━━━ SUPPLIED RECORDS ━━━
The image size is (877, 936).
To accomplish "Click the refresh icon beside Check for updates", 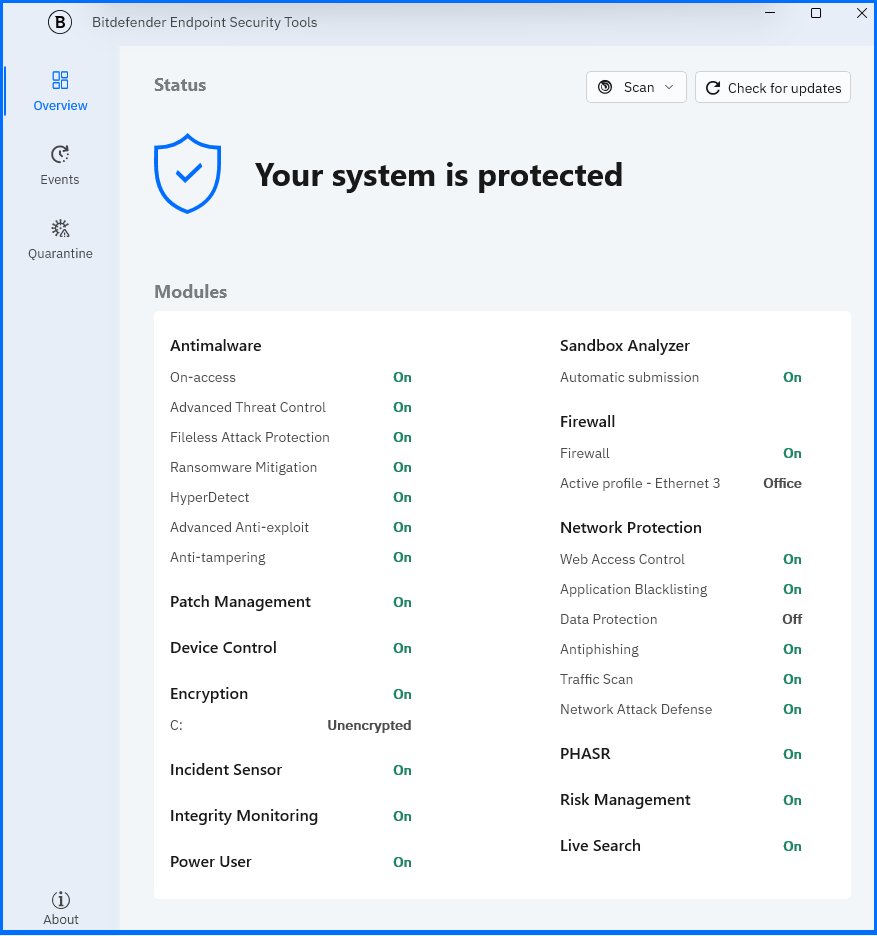I will click(713, 87).
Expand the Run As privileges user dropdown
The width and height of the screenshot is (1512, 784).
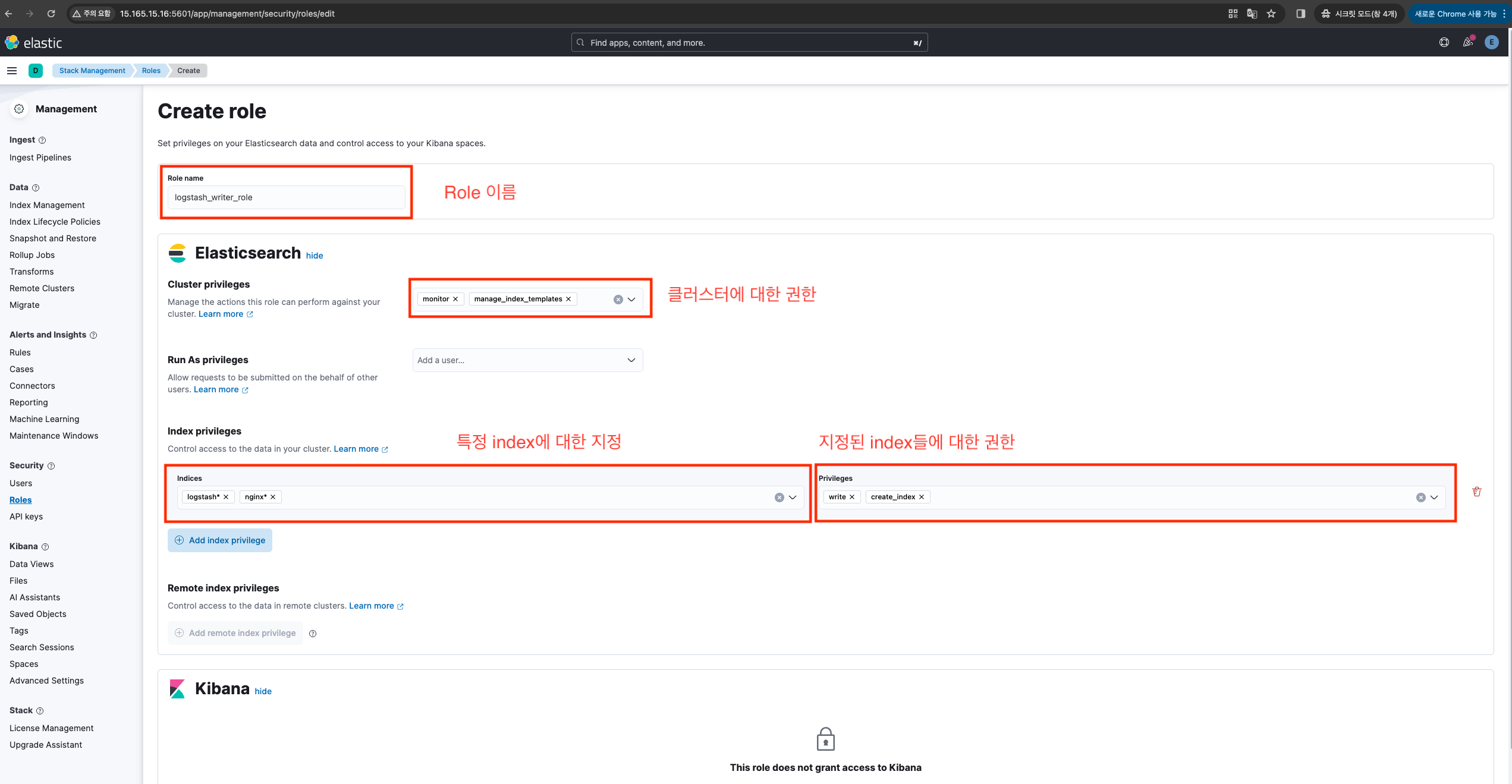click(x=631, y=360)
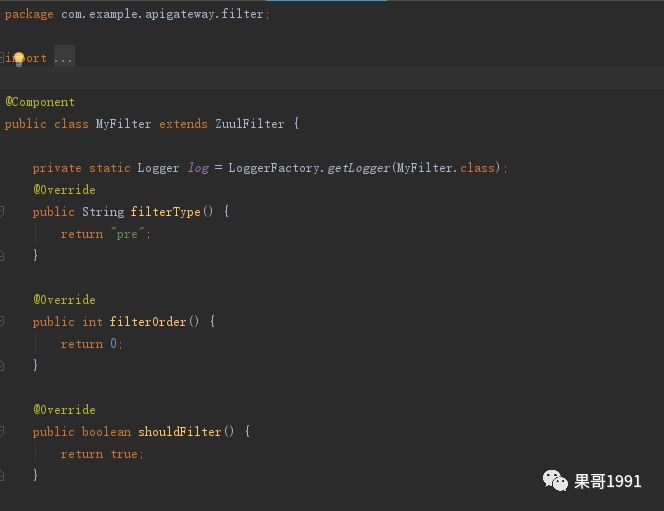
Task: Collapse the shouldFilter method fold marker
Action: (x=2, y=431)
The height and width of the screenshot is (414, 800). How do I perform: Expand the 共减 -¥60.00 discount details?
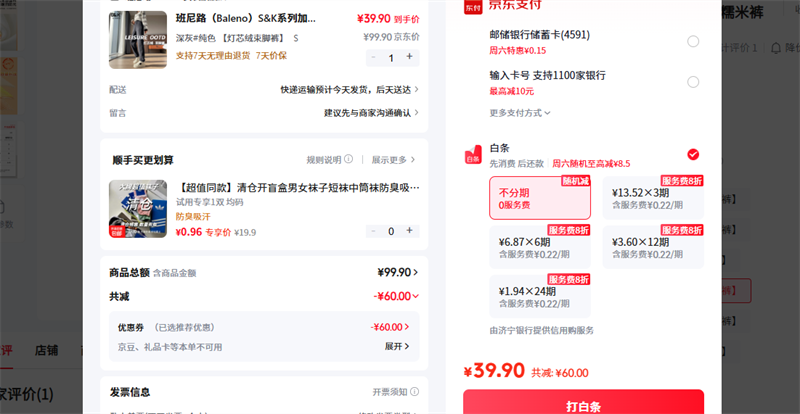396,296
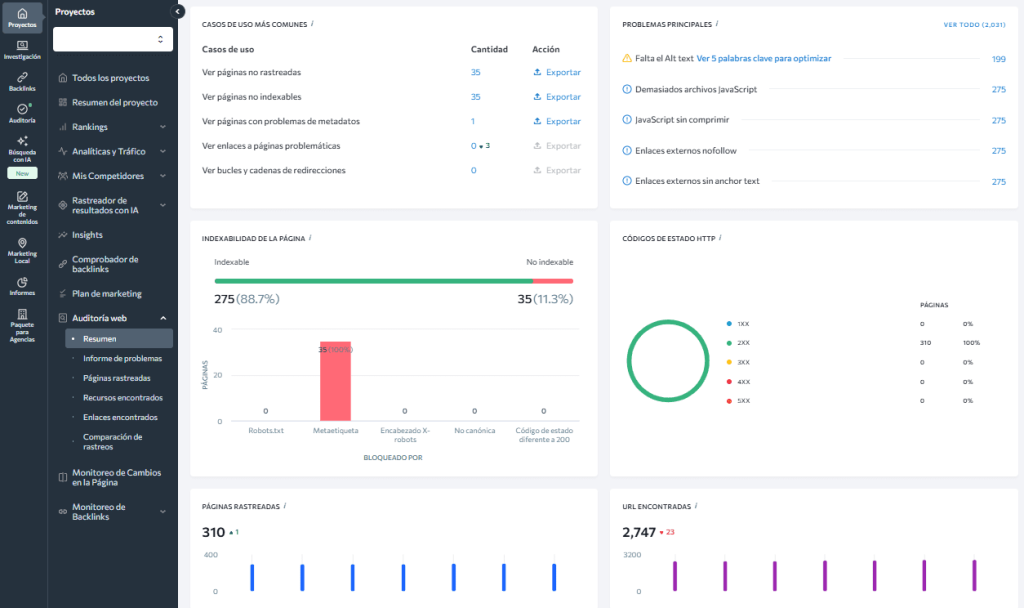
━━━
- [WORK TO BE COMPLETED]
Add 20 to every coordinate in the answers of the records from the line containing "The height and" through the end of the records, both ends included. Then write those lines out again with their requests, and leave out the pictures.

- [CORRECT ANSWER]
The height and width of the screenshot is (414, 800). How do I perform: Expand the 共减 -¥60.00 discount details?
416,316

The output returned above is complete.